Sueños en televisión

DONOVAN-GIF

Por Catalina Forestal.

Me acuerdo del primer recuerdo de mi vida, a los dos años, que ya no sé si soñé. Se mezclan con otros más tardíos, de elecciones —urnas en un colegio, barrio de gitanos, gente bailando sevillanas, «¿Y tú a quién vas a votar, niña?», «Yo, a Felipe”».

Me acuerdo del silbido de mi padre para llamarme sólo a mí. Recuerdo que soñaba a menudo que mi madre era una bruja, una bruja con su nariz berenjena, sus poderes y su escoba. Me acuerdo del olor a Heno de Pravia de las manos de mi abuela y su tacto suave, que parecía sin huellas dactilares. Me acuerdo de darme vergüenza, no sé por qué, que mi abuelo silbara y cantara por la calle, una costumbre que yo tengo.
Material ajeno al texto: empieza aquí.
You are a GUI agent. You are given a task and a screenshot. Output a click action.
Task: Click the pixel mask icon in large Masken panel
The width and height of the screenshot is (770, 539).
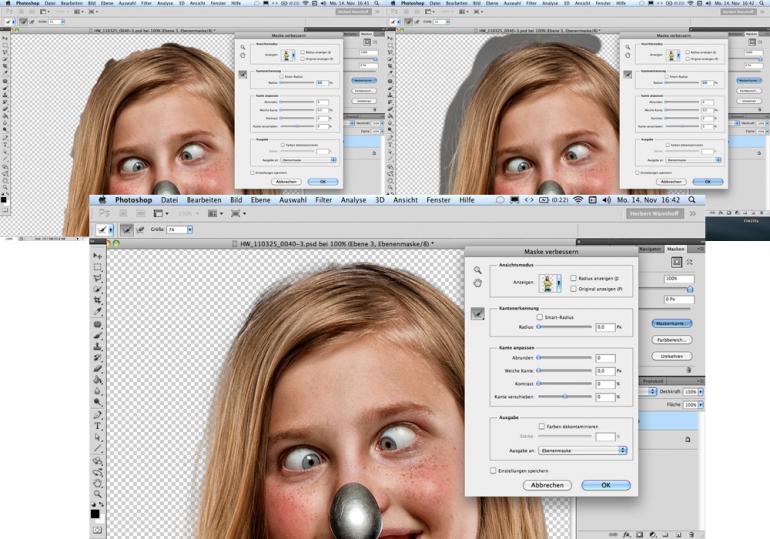(x=674, y=262)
Recuerdo que vivía dentro de la tele —el programa de hoy es para gente como tú y como yo, ¡dentro música! Recuerdo que empecé a tocarme mirando un póster de Mike Donovan, al que nunca llamé Marc Singer. Recuerdo que una vez leí en la Superpop (¿o era Teleindiscreta?) que Madonna había empezado a masturbarse a los cinco años y que a mí no me extrañó. Recuerdo los colores de la Teleindiscreta para la programación de cada día: amarillo lunes, verde martes, morado miércoles, rosa jueves, azul viernes, rojo sábado, naranja domingo. El sábado era mi día preferido: veía con mis vecinos, en pijama, La bola de cristal mientras abríamos los regalos que traía su padre de Ceuta cada fin de semana. V, El equipo A, La pantera rosa, la peli en blanco y negro de la noche. Recuerdo que una vez echaban Me casé con una bruja y me quedé dormida antes, y ya no supe quién era Veronica Lake hasta que llegaron los programas de Garci.

La primera vez que entendí la mentira fue a los seis años: estábamos en la playa, quería irme a comer con mi abuelo y él no podía llevarme, por cualquier razón sensata; tranquilizaron mi rabieta diciendo que era él quien se quedaba a comer conmigo, y en un despiste de cubito y pala, zas, mi abuelo ya iba en lontananza. Aún me acuerdo del dolor.

Otra tarde, con ocho años, me atraganté con una pastillita de caramelo. Estaba con las hijas de unos amigos de mis padres, en la calle, pero ese momento lo recuerdo de absoluta soledad. Cuando volví a las faldas de mi madre y le conté, no podía creer su indiferencia: su hija había tenido por primera vez conciencia de la muerte y ella se quedaba tan tranquila.